Background · context and trade-offs
The pattern only earns its name when the transfer is the agent's own decision and the chosen specialist takes the conversation forward without supervision. A triage agent inspects the request, picks among a registry of specialists, and yields control; the specialist may hand back, hand to a peer, or finish. Roles are encoded as system prompts plus narrow tool surfaces, and the handoff vocabulary as the names of the transfer tools.
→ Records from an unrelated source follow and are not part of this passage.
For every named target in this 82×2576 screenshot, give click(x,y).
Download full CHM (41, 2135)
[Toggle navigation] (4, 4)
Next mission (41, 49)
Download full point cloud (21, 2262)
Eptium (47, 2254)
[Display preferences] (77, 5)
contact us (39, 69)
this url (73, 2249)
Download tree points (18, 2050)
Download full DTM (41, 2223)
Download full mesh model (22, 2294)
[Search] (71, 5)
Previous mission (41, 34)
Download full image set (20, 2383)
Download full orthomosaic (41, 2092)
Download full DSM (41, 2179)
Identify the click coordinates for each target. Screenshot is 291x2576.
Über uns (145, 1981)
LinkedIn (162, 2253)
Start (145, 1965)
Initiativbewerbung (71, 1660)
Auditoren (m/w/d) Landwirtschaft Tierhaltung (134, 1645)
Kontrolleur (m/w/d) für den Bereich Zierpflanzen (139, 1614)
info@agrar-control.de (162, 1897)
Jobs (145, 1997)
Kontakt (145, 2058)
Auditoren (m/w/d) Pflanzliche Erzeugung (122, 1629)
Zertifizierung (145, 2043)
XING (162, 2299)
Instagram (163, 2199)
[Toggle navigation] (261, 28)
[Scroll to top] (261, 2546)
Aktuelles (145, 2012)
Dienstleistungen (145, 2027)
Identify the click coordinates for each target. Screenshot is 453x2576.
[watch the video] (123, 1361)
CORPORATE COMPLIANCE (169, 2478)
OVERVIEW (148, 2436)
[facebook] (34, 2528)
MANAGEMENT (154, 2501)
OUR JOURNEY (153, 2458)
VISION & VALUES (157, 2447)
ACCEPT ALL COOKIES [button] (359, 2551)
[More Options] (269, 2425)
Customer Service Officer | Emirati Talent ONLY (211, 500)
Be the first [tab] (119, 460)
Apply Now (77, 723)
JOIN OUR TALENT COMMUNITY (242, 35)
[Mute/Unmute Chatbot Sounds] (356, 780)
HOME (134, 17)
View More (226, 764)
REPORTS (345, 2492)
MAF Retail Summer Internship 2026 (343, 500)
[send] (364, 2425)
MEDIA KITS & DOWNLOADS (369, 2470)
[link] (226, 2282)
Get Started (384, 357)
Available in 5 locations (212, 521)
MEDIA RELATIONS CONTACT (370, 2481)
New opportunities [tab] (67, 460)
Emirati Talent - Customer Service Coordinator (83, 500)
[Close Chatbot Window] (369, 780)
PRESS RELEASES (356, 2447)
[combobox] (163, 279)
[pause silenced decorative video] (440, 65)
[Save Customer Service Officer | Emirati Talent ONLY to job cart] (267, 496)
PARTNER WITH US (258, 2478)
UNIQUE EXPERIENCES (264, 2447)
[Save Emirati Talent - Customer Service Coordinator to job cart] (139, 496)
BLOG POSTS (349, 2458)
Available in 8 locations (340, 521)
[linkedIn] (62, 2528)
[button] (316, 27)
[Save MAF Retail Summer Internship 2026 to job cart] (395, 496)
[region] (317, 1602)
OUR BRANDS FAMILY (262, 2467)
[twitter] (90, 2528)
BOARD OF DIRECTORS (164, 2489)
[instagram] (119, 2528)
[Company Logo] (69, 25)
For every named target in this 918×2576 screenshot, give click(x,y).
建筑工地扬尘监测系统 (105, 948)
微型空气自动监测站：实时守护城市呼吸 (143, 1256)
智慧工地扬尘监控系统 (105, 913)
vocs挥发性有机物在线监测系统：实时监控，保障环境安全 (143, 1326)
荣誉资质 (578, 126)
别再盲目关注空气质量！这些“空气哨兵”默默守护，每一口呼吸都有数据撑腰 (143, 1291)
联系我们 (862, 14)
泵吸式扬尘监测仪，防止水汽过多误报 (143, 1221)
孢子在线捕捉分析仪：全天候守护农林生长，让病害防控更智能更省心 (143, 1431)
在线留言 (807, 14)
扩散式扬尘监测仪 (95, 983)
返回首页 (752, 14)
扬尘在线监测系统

Every transition is then a recorded tool call with arguments, replayable from the trace and editable by changing one specialist's instructions without touching the others.
Handoffs sit next to but distinct from Routing, Orchestrator-Workers, and Multi-Agent Debate. Routing is a one-shot classifier that fires before any agent runs and never re-routes; orchestrator-workers keeps a central planner that fans sub-tasks out in parallel and synthesises; multi-agent debate runs peer agents in parallel and cross-critiques. Handoffs are sequential and peer-to-peer — exactly one agent is live at any moment and the context is the message history itself. The cost is operational: deciding which agent owns scope creep, preventing two specialists from ping-ponging the same request, and bounding how many turns the swarm can spend electing not to finish.